If you’re having trouble falling asleep, listen to a recent hearing on the secret recording made of Attorney General Adam Laxalt.
Liberals built it up to be the event that would end Laxalt’s all-but-announced campaign for governor. Instead, it was hard to stay awake as lawyers discussed legal strategies and non-lawyers struggled to understand legal procedures.
The only substantive takeaway was learning why lawyers get paid so much. They’re the only ones crazy enough to want to work daily with such boring stuff.
So how did liberals get it so wrong? Let’s look at the anatomy of a failed political hit job.
Start with motive. Liberals are on a mission to destroy Laxalt for being both a successful conservative elected official and Republicans’ likely 2018 gubernatorial nominee.
Next came opportunity. The news that Gaming Control Board Chairman A.G. Burnett had surreptitiously recorded a conversation with Laxalt discussing a case involving Las Vegas Sands Corp. and its CEO, Laxalt donor Sheldon Adelson, would have been enticing enough. Finding out that Burnett sent the tape to the FBI, even though the FBI said no crime had been committed, had liberals writing Laxalt’s political obituary before even hearing the tape.
They couldn’t pass up this chance. Blinded by their biases, they pushed the idea that Laxalt had done something wrong under pressure from a large donor. To build the narrative, they gleefully doled out incomplete information.

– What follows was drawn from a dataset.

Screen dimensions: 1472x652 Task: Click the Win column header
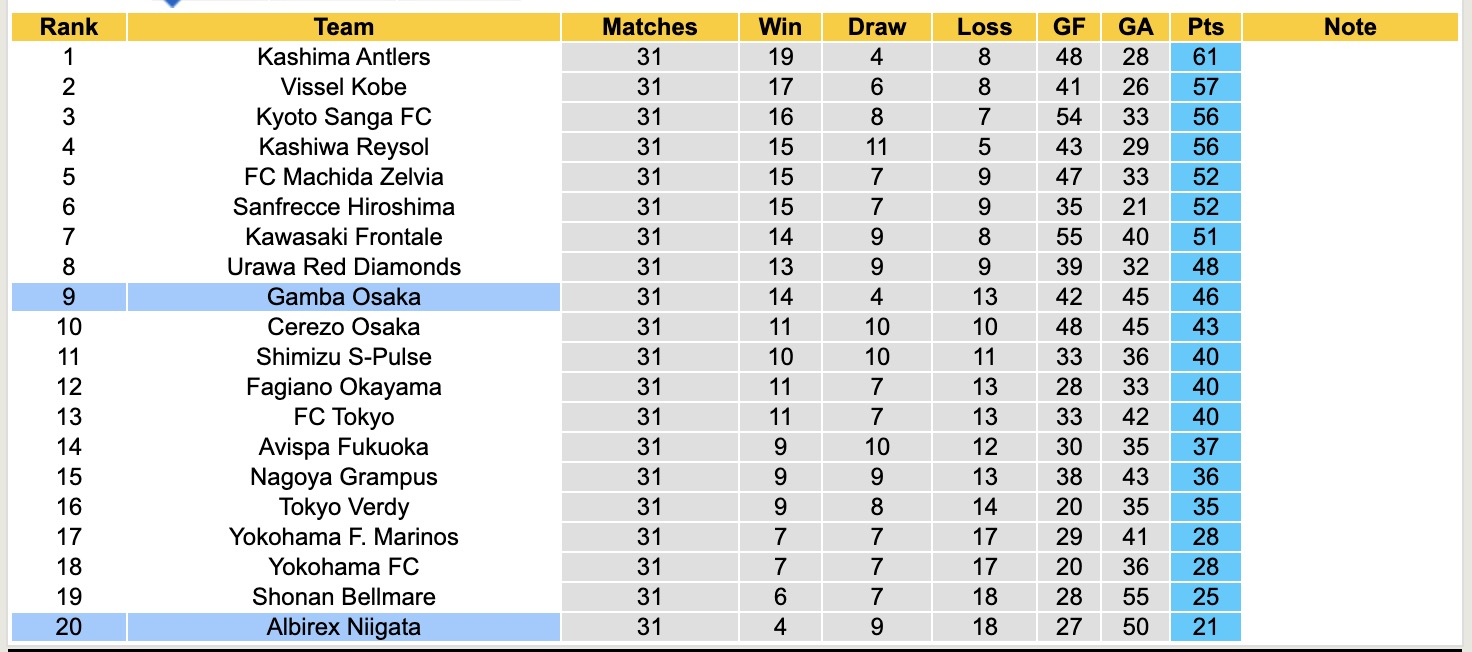coord(780,27)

This was the execution of the hit. Via subpoena, Assembly Ways and Means Chairwoman Maggie Carlton, D-Las Vegas, received the recording, along with Burnett’s affidavit, two Fridays ago. Instead of immediately releasing the recording, Carlton leaked everything but the recording to create anticipation for the hearing — and false impressions. She didn’t release the transcript of the recording until the day before the hearing, and the audio came out the morning of the hearing.
Carlton’s sloppiness was highlighted when the recording revealed that Laxalt said “Philosophically …” in a part where the transcript read, “Don’t go soft on me …” Liberals had latched onto that phrase as Laxalt pressuring Burnett.
This was just one of many instances when new information undermined liberals’ previous claims of wrongdoing. As I detailed on Wednesday, trying to follow their shifting narrative was enough to give you whiplash.
For liberals, the biggest political mistake of all looks like the decision by Carlton to have the hearing. Attorney-client privilege had prevented Laxalt from sharing pertinent details that Burnett had failed to mention. Calling Laxalt to testify was the political equivalent of throwing Br’er Rabbit into the briar patch.
Laxalt finally was able to put the truth out — and the truth was boring. A lawyer talked with his client about legal minutia in a conversation you couldn’t pay most people to listen to.
For a political hit, benign is the height of failure.
The Review-Journal is owned by the family of Las Vegas Sands Corp. Chairman and CEO Sheldon Adelson.